14.3 The Confidential Information shall not include information:
14.3.1 in the public domain or which subsequently falls into the public domain;
14.3.2 which the non-disclosing Party can prove was already known to it prior to the date of the Agreement;
14.3.3 disclosed to the non-disclosing Party in good faith by a third party having a legal right to do so.
14.4 Each of the Parties hereto acknowledges and agrees that the other party owns all right, title and interest in and to such party’s Confidential Information. Each of the Parties hereto further agrees that it shall (a) maintain the secrecy and confidentiality of all the Confidential Information which comes to its attention, (b) take all necessary precautions to prevent any disclosure of the Confidential Information by any of its agents, and (c) during the term of the Agreement and for so long as the Confidential Information does not enter into the public domain through an act or omission of the disclosing Party, neither publish, disclose nor disseminate any part of such Confidential Information in any manner, or use the same, without the prior written consent of the disclosing Party.

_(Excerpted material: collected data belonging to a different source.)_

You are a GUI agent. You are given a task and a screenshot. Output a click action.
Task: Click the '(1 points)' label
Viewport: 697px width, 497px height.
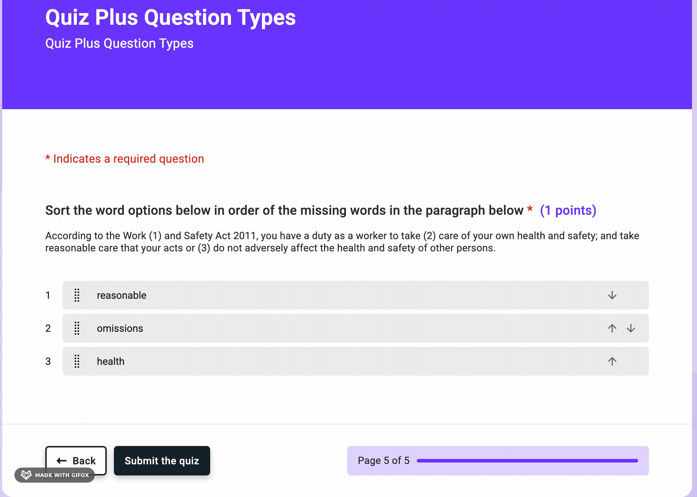(x=568, y=210)
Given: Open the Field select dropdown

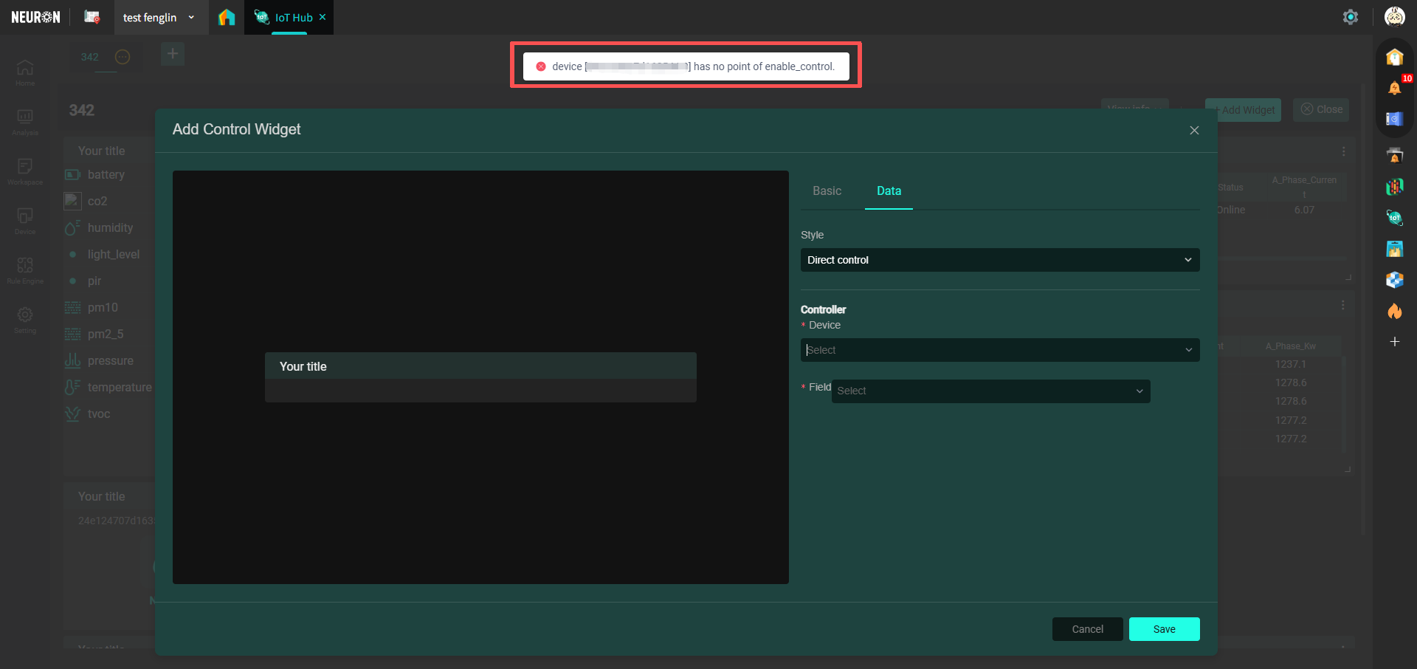Looking at the screenshot, I should pos(990,391).
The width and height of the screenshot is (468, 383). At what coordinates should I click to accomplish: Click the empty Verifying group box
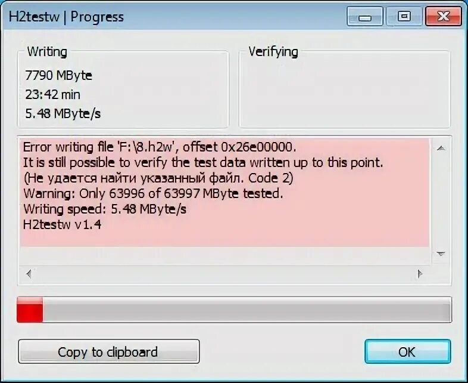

15.1 The Merchant shall pay to the Provider a contractual penalty in the amount of 1,000 € per every day of breach of any of the Merchant’s obligations stipulated in the Agreement and/or the GTC, particularly in the event of breach of:
15.1.1 the Merchant’s obligation under Section 3.5 of the GTC;
15.1.2 the Merchant’s obligation under Section 3.8 of the GTC;
15.1.3 any of the rules on permitted use of the ZoenShop Software according to the Section 4 of the GTC;
15.1.4 any of the obligations stipulated under the Sections 5 or 7 of the GTC;
15.1.5 any of the representations and warranties under the Section 8 of the GTC;
15.1.6 the obligation to ensure compliance under the Section 11.3 of the GTC;
15.1.7 the Merchant’s obligation under Section 13.2.1 of the GTC;
15.1.8 any of the obligations under Sections 14.1 and 14.4 of the GTC.
15.2 The right of the Provider to compensation for damages shall not be limited in any manner.
15.3 Contractual penalty according to the Section 14.1 of the GTC is due and payable within fifteen (15) days of the date of delivery of Provider’s written request for payment thereof.
16.1 The Provider may terminate the Agreement at any time without reason by a written notice with immediate effect delivered to the other Party.
16.2 The Merchant may terminate the Agreement at any time without reason by a written notice while the termination will take effect at the end of the calendar month following the calendar month when the Provider received such notice.
16.3 The rights of the Parties which arose before the termination of the Agreement will not be affected by the termination of the Agreement.
17 FINAL PROVISIONS
17.1 The Merchant shall not assign, delegate or otherwise transfer to any other person any rights and/or obligations arising from or in connection with the Agreement and/or the GTC without the prior written consent of the Provider.
17.2 The Merchant shall not assign or unilaterally set off any claim arising from or in connection with the Agreement and/or the GTC against the Provider without the prior written consent of the Provider.